COX-2/PTGS2-targeted herbal-derived oligonucleotide drug HQi-sRNA-2 was effective in spontaneous mouse lung cancer model.

Abstract

In 2020, the number of deaths caused by lung cancer worldwide reached 1,796,144, making it the leading cause of cancer-related deaths. Cyclooxygenase-2/prostaglandin endoperoxide synthase 2 (COX-2/PTGS2) is overexpressed in lung cancer, which promotes tumor proliferation, invasion, angiogenesis, and resistance to apoptosis.

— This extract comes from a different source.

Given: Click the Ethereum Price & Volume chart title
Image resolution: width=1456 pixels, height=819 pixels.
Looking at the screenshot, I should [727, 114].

Here, we report that the oligonucleotide drug HQi-sRNA-2 from Traditional Chinese Medicine Huangqin targeting COX-2/PTGS2 significantly inhibited proliferation, migration, and invasion and induced apoptosis in the human lung cancer cell line NCI-H460. Oral delivery of HQi-sRNA-2 bencaosomes prolonged survival, reduced tumor burden, and maintained weight in a spontaneous mouse lung cancer model. Compared with paclitaxel, HQi-sRNA-2 may be less toxic and have approximately equal efficacy in reducing tumor burden. Our previous studies reported that herbal small RNAs (sRNAs) are functional medical components. Our data suggest that sphingosine (d18:1)-HQi-sRNA-2 bencaosomes, targeting COX-2/PTGS2 and downregulating the PI3K and AKT signaling pathways, may provide novel therapeutics for lung cancer.